Melatonin Dosage & Safety Guidelines for Dogs
(Vet-Reviewed Format — Educational Use Only)
Overview
Melatonin is a naturally occurring hormone used in veterinary medicine to help manage conditions such as anxiety, sleep disturbances, seasonal alopecia, and some hormonal disorders like Cushing’s disease.
Although widely used, melatonin remains off-label for dogs, meaning there are no standardized or FDA-approved dosing guidelines. Each plan should be tailored by a licensed veterinarian.
Typical Oral Dosage Ranges
Veterinarians commonly use oral melatonin within a total daily range of approximately 3 – 9 mg, adjusted for body weight and clinical response. Doses are often divided into one or two administrations per day.
Illustrative Weight-Based Guide
- Small dogs (< 10 kg): 1 – 3 mg per dose (once in the evening or every 12 hours)
- Medium dogs (10 – 30 kg): 3 – 6 mg per dose (every 12 hours or nightly)
- Large dogs (> 30 kg): 6 – 9 mg per dose (every 12 hours or nightly)
These values are reference points only. Age, concurrent medications, and health conditions can alter how melatonin is absorbed or tolerated. Always follow your veterinarian’s individualized instructions.
Implant Use (Dermatologic & Hormonal Applications)
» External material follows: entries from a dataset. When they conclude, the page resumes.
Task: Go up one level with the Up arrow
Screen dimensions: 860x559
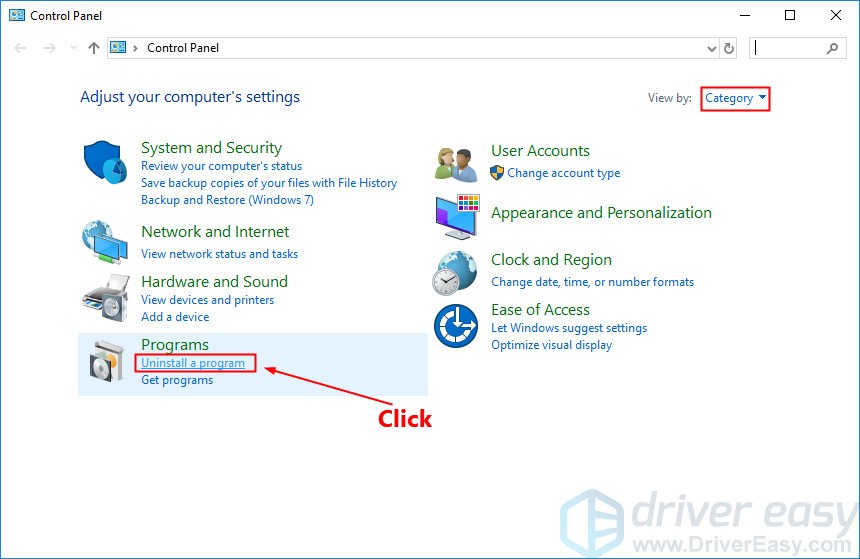Action: [94, 48]
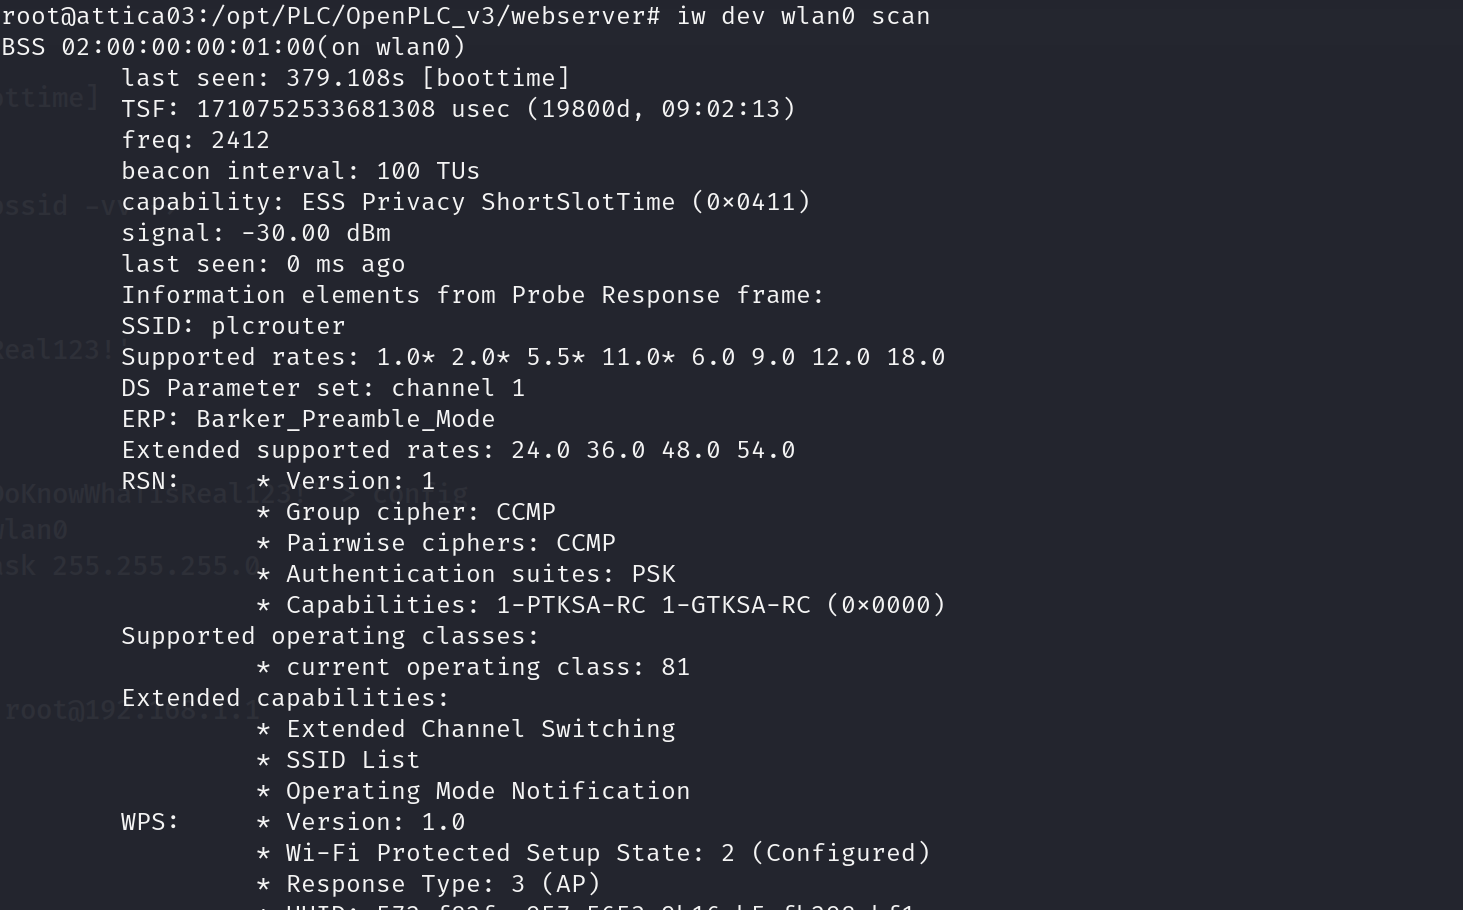Viewport: 1463px width, 910px height.
Task: Click the SSID name 'plcrouter'
Action: click(278, 326)
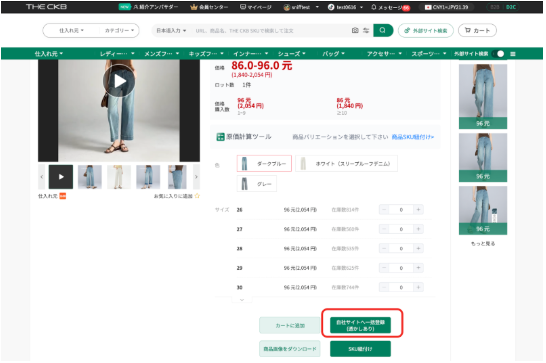Toggle the external site search switch

(498, 54)
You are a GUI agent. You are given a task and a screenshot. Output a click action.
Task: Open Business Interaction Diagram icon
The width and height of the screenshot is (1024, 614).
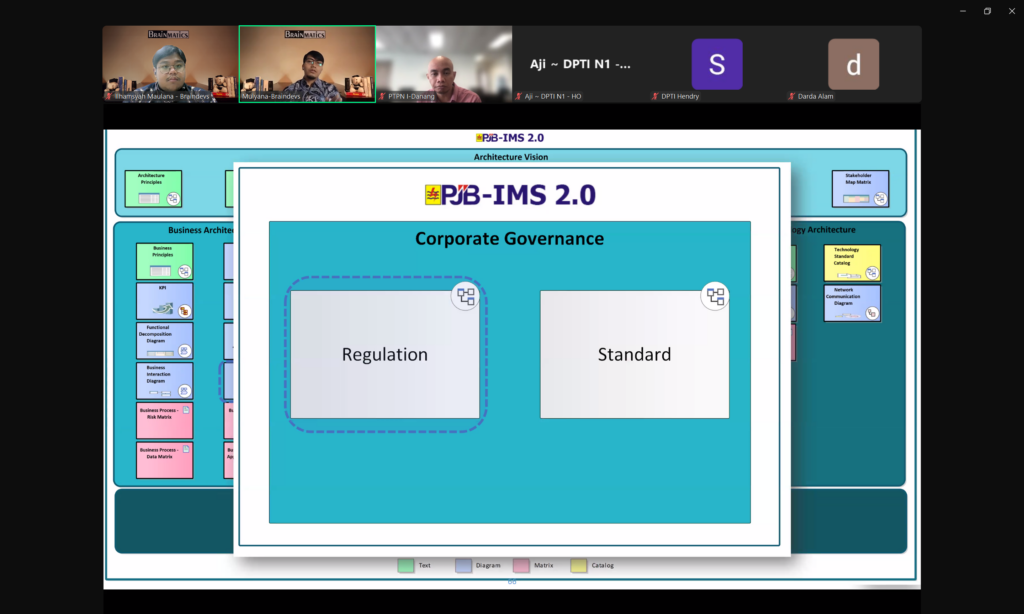click(184, 391)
Long-acting melatonin implants have been used off-label for seasonal hair loss and certain endocrine-related conditions.
Depending on the formulation, an implant may provide 3 – 6 months of effect. Implant choice, insertion site, and interval between treatments should be determined by a veterinarian experienced with this therapy.

Product Quality & Safety Notes
- Use veterinary-approved or vet-reviewed products only. Many human supplements vary in strength and purity.
- Avoid products containing xylitol. Xylitol is toxic to dogs and may appear as a sweetener in some human formulations.
- Monitor for side effects: mild drowsiness, gastrointestinal upset, or behavioral changes. Discontinue use and consult a vet if any reaction occurs.
- Pregnant, lactating, or young dogs should not receive melatonin unless specifically directed by a veterinarian.
What side effects or interactions matter in Cushing’s patients?
Melatonin is generally well tolerated; possible effects include drowsiness, GI upset, and hormonal interactions. Exercise caution in pregnancy/lactation and in diabetic dogs (possible impact on insulin sensitivity). Coordinate with your vet if your dog receives sedatives, benzodiazepines, or other CNS-active drugs.
Can melatonin replace trilostane or mitotane?
No. Untreated Cushing’s risks hypertension, infections, diabetes, thromboembolism, and progressive organ impact; these outcomes are prevented/controlled with proven therapies, not supplements alone.
How should owners integrate melatonin into a complete plan?
Discuss melatonin with your vet after diagnosis and stabilization on standard therapy; add it when alopecia/skin quality or sleep issues remain meaningful to quality of life.
Checklist (vet-guided):
- Confirm diagnosis and etiology (pituitary vs adrenal) and start first-line therapy.
- If using melatonin, begin low, recheck for sedation/GI upset, and track coat changes every 6–8 weeks.
- For atypical HAC, consider melatonin + lignans per University of Tennessee guidance; reassess clinically and/or via steroid profiles over ~4 months.
- Maintain routine ACTH-stim/LDDST monitoring and manage comorbidities (UTIs, hypertension, diabetes). Proven HAC monitoring remains essential.
Key takeaways
- Supportive—not curative: Melatonin can help selected signs (especially alopecia), but it doesn’t replace trilostane/mitotane or surgery.
- Reasonable safety: With vet oversight and xylitol-free products, melatonin is usually well tolerated.
- Atypical HAC option: Protocols from University of Tennessee include melatonin ± lignans for dogs with elevated sex steroids; expect months before judging response.
- Evidence level: Controlled HAC trials are limited; use melatonin to improve quality of life, not as disease-modifying monotherapy.